Dakwah Berbasis Kearifan Lokal ala Walisongo
Dakwah berbasis kearifan lokal ialah model dakwah yang ramah pada dimensi seni, budaya, dan kearifan lokal. Ramah dalam hal ini bisa dimaknai ke dalam setidaknya dua hal. Pertama, menghargai yakni tidak mengejek atau mencemooh kearifan lokal sebagai tidak islami, tidak beradab, primitif dan sejenisnya. Kedua, mengadaptasi yakni meminjam unsur-unsur kearifan lokal untuk menyebarkan pesan-pesan keislaman.
Dakwah berbasis kearifan lokal sebenarnya bukan fenomena baru. Sejumlah anggota Walisongo di masa lalu pernah mempraktikkan hal tersebut. Sebut saja misalnya, Sunan Bonang yang menggunakan musik gamelan Jawa sebagai salah satu media dakwahnya. Juga Sunan Kalijaga yang mengadaptasi wayang sebagai sarana dakwah. Di masa lalu, para anggota Sunan Kalijaga juga biasa menggubah syair tembang Jawa dengan diselipi muatan-muatan dakwah Islam.
Strategi dakwah kultural berbasis kearifan lokal itulah yang menjadi fondasi karakter Islam moderat Indonesia yang langgeng hingga hari ini. Bisa dibayangkan jika model dakwah Islam periode awal di Nusantara itu tidak adaptif pada kearifan lokal, bisa jadi Islam tidak akan berkembang pesat di bumi Nusantara ini. Mengadaptasikan model dakwah kultural berbasis kearifan lokal ala Walisongo ke dalam konteks kekinian merupakan tantangan berat bagi para dai moderat.

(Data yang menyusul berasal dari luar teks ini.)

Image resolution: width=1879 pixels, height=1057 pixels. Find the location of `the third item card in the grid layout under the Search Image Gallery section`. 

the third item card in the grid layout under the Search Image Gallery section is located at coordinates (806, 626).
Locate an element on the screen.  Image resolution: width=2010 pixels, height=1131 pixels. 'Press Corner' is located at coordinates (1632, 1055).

Tersebab, saat ini kita tengah menghadapi gelombang dakwah Islam transnasional yang berwatak puritan, konservatif, bahkan radikal. Para pengasong dakwah Islam transnasional ini bahkan tidak segan menyerang otoritas Walisongo. Misalnya ada seorang penceramah agama yang menyebut bahwa nasab Walisongo tidak sampai pada Rasulullah. Serangan ini adalah upaya untuk mendelegitimasi warisan dakwah Walisongo bagi Islam Indonesia. Maka dari itu, kita patut mendorong para pendakwah untuk menangkal narasi dakwah puritan-konservatif yang belakangan ini kian masif.

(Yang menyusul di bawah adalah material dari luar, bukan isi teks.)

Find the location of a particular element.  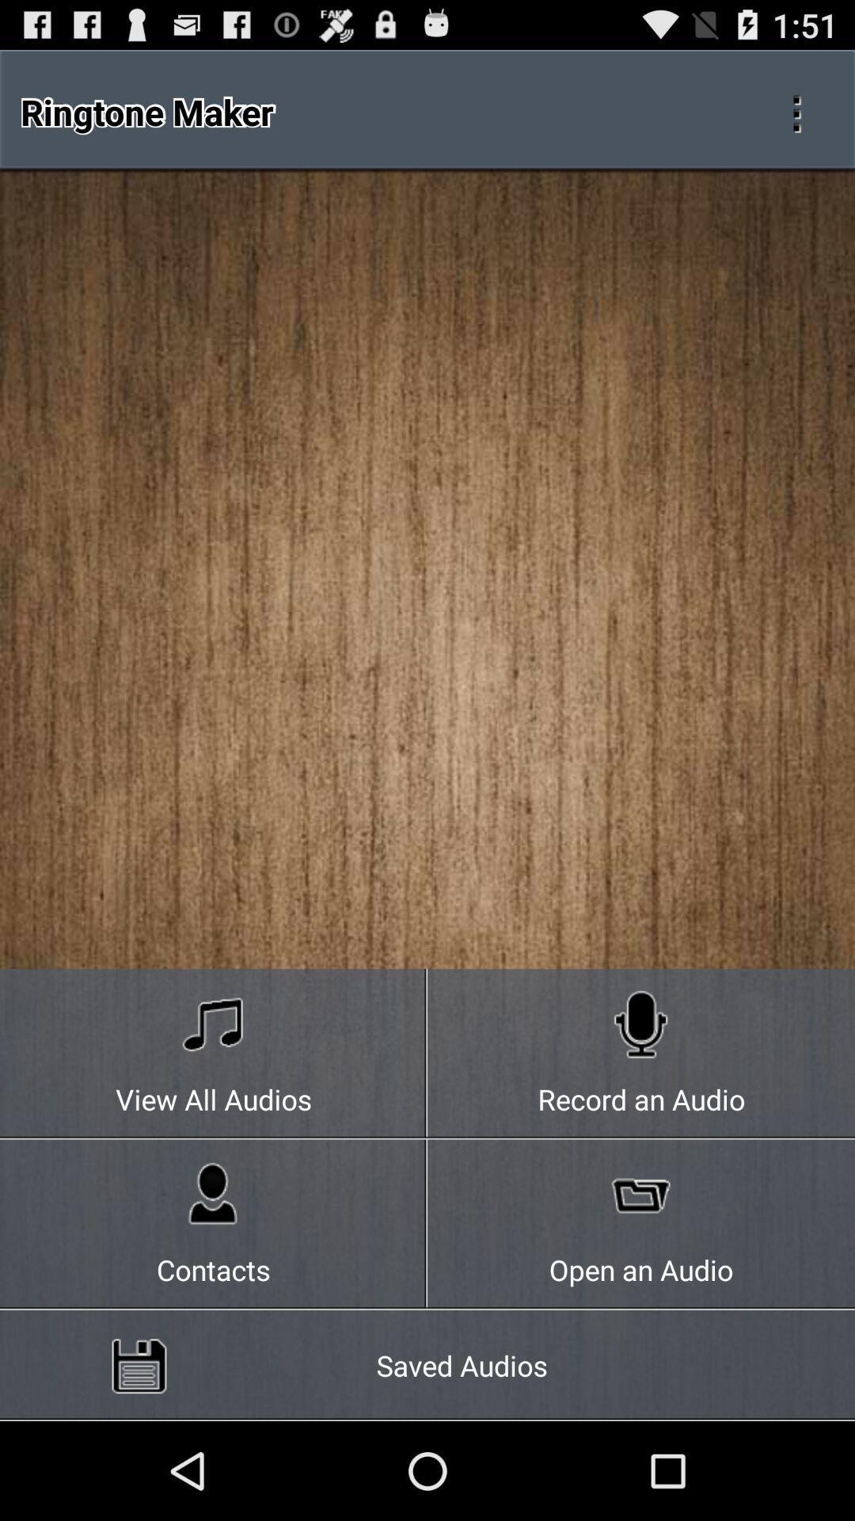

icon next to ringtone maker item is located at coordinates (797, 111).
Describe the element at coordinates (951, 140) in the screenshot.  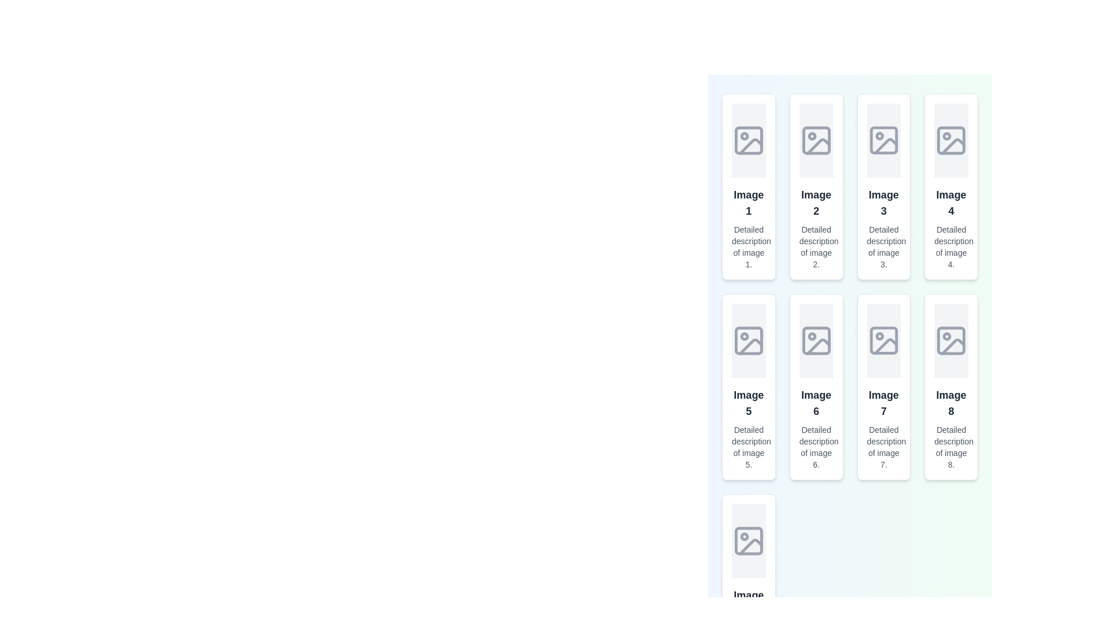
I see `the visual contribution of the image placeholder icon represented by a rounded rectangle with a small border-radius located in the fourth column of the top row of the grid layout` at that location.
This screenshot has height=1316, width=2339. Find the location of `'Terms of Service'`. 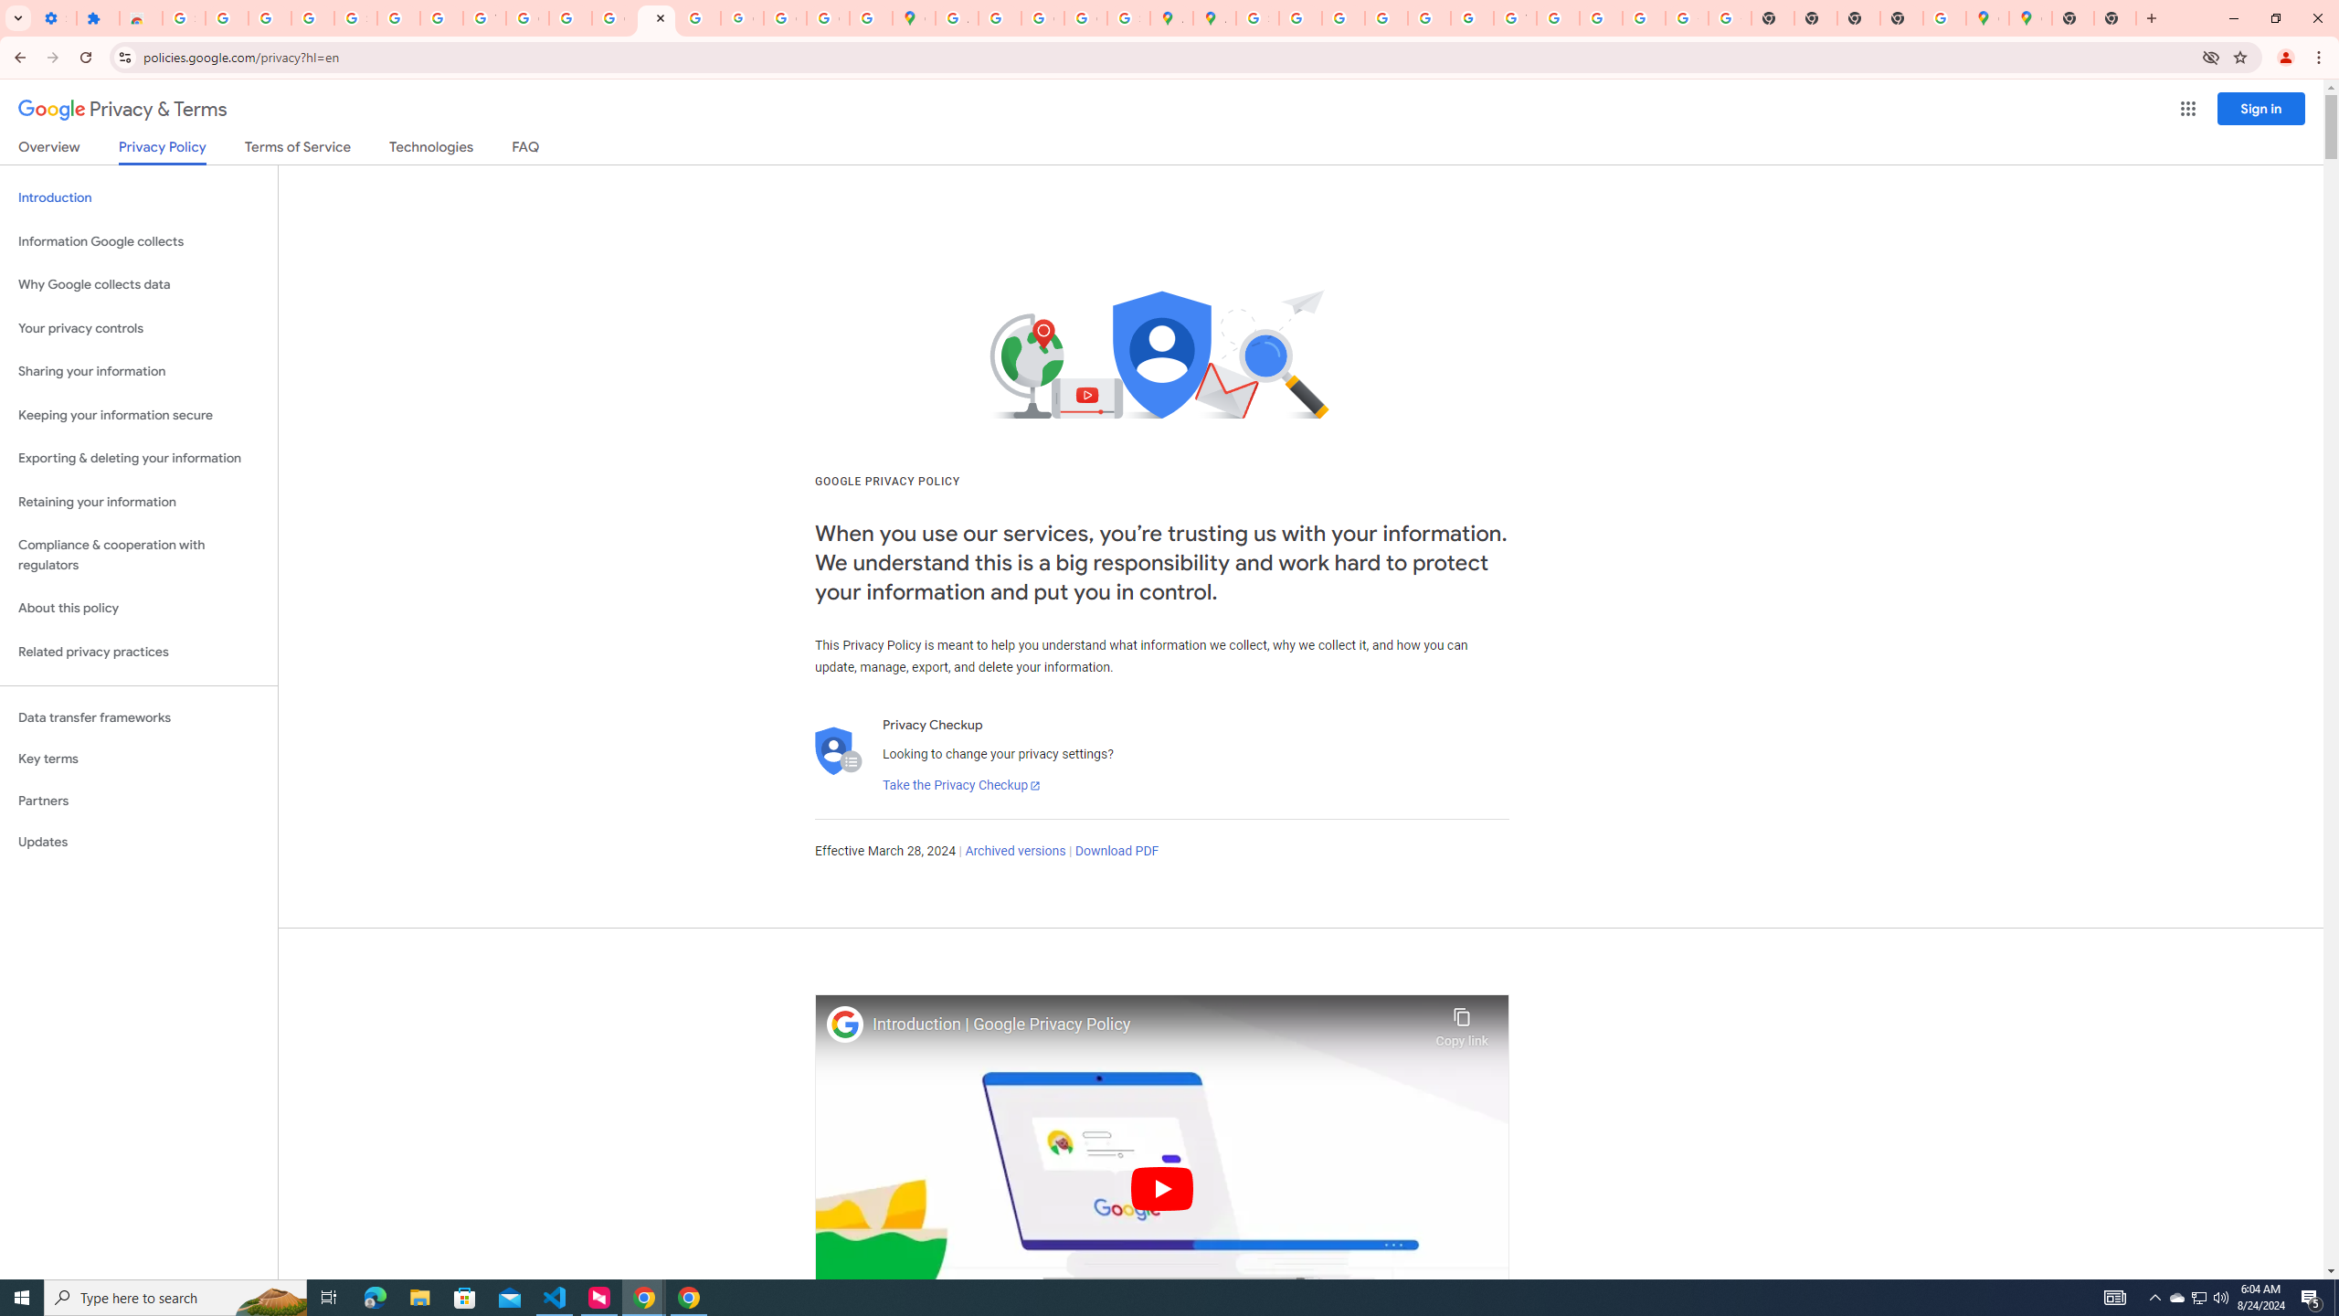

'Terms of Service' is located at coordinates (297, 150).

Dai Berperpesktif Kultural Sebagai Agen Moderasi Beragama
Di sisi lain, kita perlu mengapresiasi model dakwah kultural berbasis kearifan lokal yang ditampilkan sejumlah sosok. Misalnya saja, model dakwah KH. Syarif Rahmat yang kerap wara-wiri di televisi nasional. Dari luar, penampilannya sangat “njawani” yakni mengenakan blangkon layaknya Sunan Kalijaga. Isi dakwahnya pun adem, toleran, dan ramah pada kearifan lokal. Hal yang sama juga tampak pada sosok Gus Muwafiq.
Pendakwah asal Yogyakarta ini, meski tidak memakai blangkon atau pakaian Jawa, namun isi ceramahnya selalu membahas soal relasi agama dan budaya. Ia mendedahkan secara detil bagaimana tradisi tahlilan, ziarah kubur, maulidan, atau mengirim doa untuk orang meninggal tidak bertentangan dengan Islam. Selain dua nama itu, masih ada sejumlah nama lain yang giat berdakwah dengan perspektif kultural dan cukup populer di kalangan umat lslam hari ini. Antara lain, KH. Anwar Zahid, Gus Miftah, Gus Ulinnuha, Utazah Mumpuni, dan lain sebagainya.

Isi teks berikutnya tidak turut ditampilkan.